--- Document extract ---
Dear Abby: I recently found a notebook of my mom’s. On the outside cover it said, “Disclaimer: Do Not Open Unless You’re Me!” Being the curious soul that I am, I opened it, anyway.
As I flipped through the pages, I learned many things about my mom that I didn’t know, such as her faith in God and how the things that happened in her life molded her into who she is today. I stopped at the page titled, “The Summer of 10th Grade.” As I read it, I learned the truth about how I was conceived. Written in capital letters were the words “I WAS RAPED.” It felt as if the world had stopped. I had no clue.
I had always assumed Mom got pregnant at 16 because she made stupid decisions, but I was wrong. I could never imagine how my mom could get through a day without looking at me as a reminder of what happened to her.
Where do I go from here? Should I confront her about it? I have no one to talk to, so I hope you can give me some advice.
– Child of Rape
Dear Child: If you hadn’t been wanted, your mother had other alternatives. If you had no clue, it’s because you are the daughter she loves, and I’m sure you have been a source of much joy in her life.
If you feel the need to discuss this with her, then you should. Because she left the notebook in a place where it could be discovered, she may have subconsciously wanted it to be found.
Troubling parental behavior
Dear Abby: At 24, I am fortunate to have loving, functional relationships with my mother, father, stepmother (of 15 years) and stepsister. But lately I have been finding my parents’ relationship very inappropriate. They have been hanging out together often without me, and almost certainly without my stepmother’s knowledge. I have stumbled upon suggestive texts that imply a flirty relationship, and probably more.
--- Source data ---
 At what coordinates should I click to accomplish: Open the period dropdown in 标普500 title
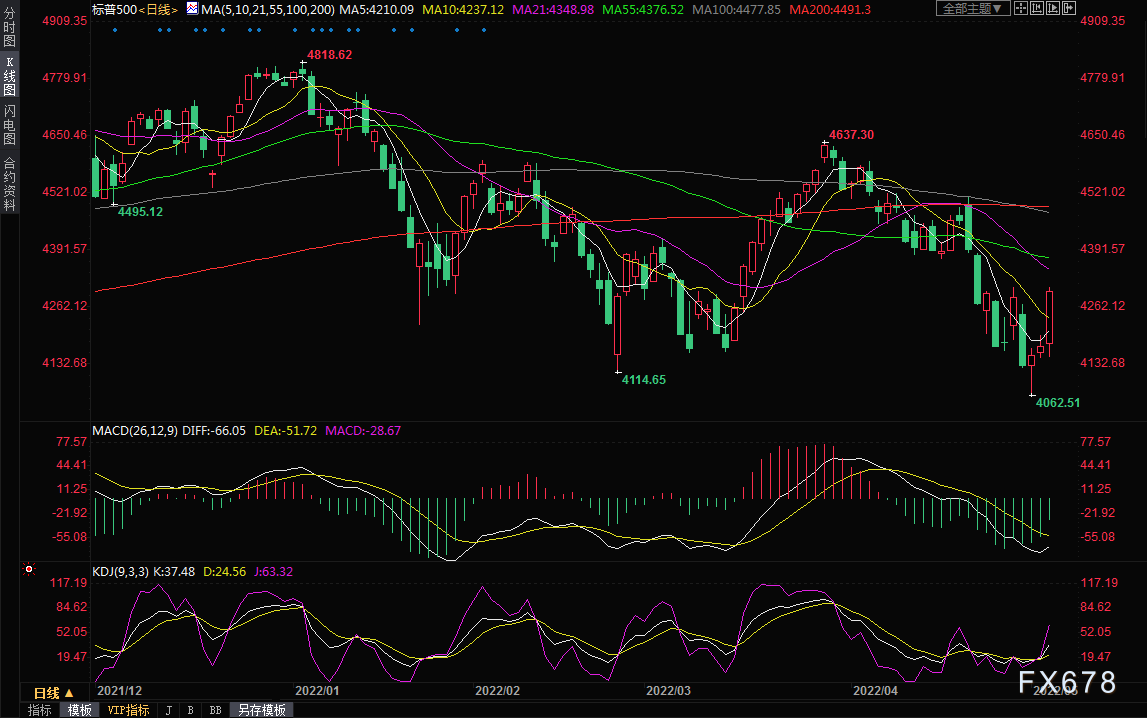click(x=156, y=9)
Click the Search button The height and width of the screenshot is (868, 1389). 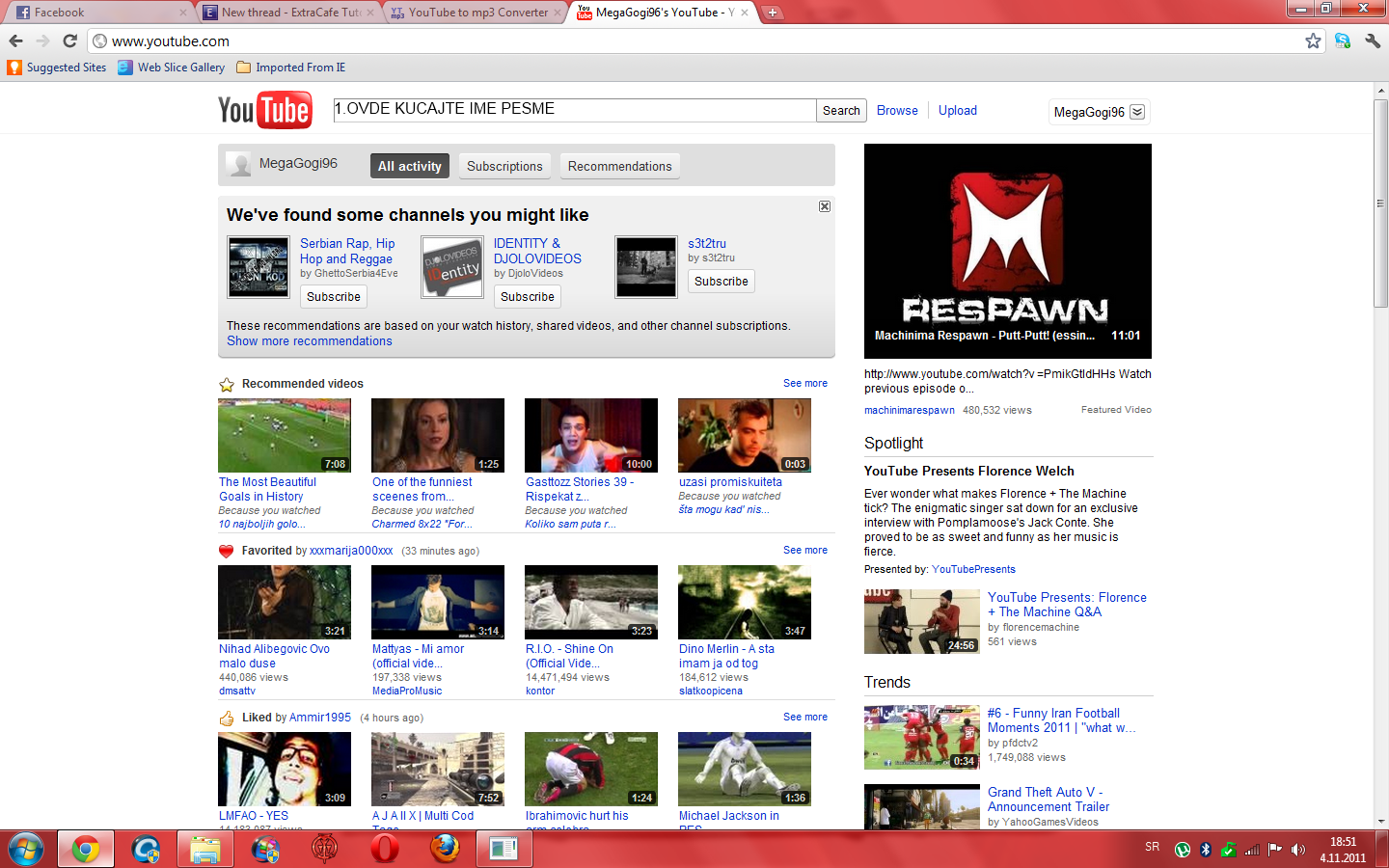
---
● What the task asks:
Continue the advice column from where it stops, carrying on with the letter about the parents' relationship.

● Solved problem:
I would never want my stepsister to discover anything about my mom and dad the hard way. I especially don’t want to see her hurt by becoming a child of divorce. Would I be overstepping my boundaries if I asked my mom and dad to spend less time together and restrict their relationship to being parents to me and that’s all?
– Hurt Child-Woman
Dear Hurt Child-Woman: If you approach it the way you have written it to me, yes, I think you would offend both of your parents. If you are afraid that your stepsister may be hurt if her parents separate, be there to comfort and support her, but do not insert yourself into what may or may not be an explosive minefield. This may be the way your mom and dad have always related to each other, your stepmother may be aware of it, and you could come across as extremely presumptuous.